Phurpa - Ya Tog Rid Pa'i Gyer [Zoharum - 2017]Russian ritual throat singing group Phurpa performs a droning, monotonous style of music which envelops the listener within a reedy coccoon of deep rattling resonance. The group has created countless recordings since 2007, ramping up their pace all the more in last couple of years. This double album "Ya Tog Rid Pa'i Gyer" is one of nine albums from 2017 alone. Navigating their entire output would be difficult, and likely little of it would stick in the memory. Their recordings are superficially similar, each reflecting subtle facets of an obscured looming structure. More than compositions, their pieces are functional tools for mental focusing. There is no linear evolution or evolution within the music, rather a continuous attempt to fully resonate the body cavity and attain the mental state resulting from repeatedly expelling the breath in a controlled fashion. The songs are 'mantras' in that the singing is a sequence of irregular phrases, each enunciated on the same low pitch. Sometimes the end of a phrase in punctuated by a 'huh!'.

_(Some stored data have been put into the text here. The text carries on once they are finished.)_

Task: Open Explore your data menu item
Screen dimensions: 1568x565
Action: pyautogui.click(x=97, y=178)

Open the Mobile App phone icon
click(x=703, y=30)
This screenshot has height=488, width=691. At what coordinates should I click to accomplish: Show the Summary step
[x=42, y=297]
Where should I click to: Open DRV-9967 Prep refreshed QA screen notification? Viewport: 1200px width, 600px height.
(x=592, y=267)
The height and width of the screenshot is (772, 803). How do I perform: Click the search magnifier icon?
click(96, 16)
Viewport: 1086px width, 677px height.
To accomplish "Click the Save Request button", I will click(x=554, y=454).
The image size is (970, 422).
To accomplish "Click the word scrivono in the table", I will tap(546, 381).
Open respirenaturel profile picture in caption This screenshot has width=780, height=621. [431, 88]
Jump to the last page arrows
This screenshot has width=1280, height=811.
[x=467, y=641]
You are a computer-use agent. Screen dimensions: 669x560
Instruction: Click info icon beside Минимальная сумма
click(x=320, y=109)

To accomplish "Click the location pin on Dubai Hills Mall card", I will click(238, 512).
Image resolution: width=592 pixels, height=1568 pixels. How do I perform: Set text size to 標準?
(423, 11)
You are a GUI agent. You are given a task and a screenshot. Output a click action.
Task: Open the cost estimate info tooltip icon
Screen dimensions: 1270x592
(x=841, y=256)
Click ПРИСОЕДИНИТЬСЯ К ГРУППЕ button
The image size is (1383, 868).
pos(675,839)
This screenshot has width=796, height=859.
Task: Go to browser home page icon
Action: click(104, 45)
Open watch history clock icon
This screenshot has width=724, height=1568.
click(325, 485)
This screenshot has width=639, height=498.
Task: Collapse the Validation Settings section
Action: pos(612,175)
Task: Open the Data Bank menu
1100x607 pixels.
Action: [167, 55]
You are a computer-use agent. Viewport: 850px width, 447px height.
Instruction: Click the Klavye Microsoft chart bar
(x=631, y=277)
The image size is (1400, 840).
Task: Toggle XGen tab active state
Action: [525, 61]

With each disk containing a single marathon session in the form of a 50 minute track, we have two uninterrupted journeys into the core of mind, consciousness, attention, and the essence of what 'Phurpa' is. The two long tracks do not remain completely unchanging for their durations, breaking naturally into sections with lesser density, but it's clear that they were performed as a whole, and they benefit from the gradual, sustained immersion of unbroken intentional activity. The sound is emanating from palpable pitch blackness, as if the band performs in some sanctuary space removed from all time. Due to the group's dedication to acoustic primitivism, I'm certain the reverberation within the space they record is natural. By its essence I would guess it is subterranean, although it is possibly some kind of cathedral or stone building as well. Though the sound is ghostly and luminous, I would guess the room is actually not of monumental size.
There are moments where I hear something like a cymbal, scraped metallic percussion, as well as a resonating baritone horn which could be a conch shell or primitive traditional instrument. Unlike the other Phurpa recordings I've heard, there's even some actual drums, though they're far in the background, sounding home made as well with a dull thud of tightened animal skin. 90% of the sounds on the album, though, are voices.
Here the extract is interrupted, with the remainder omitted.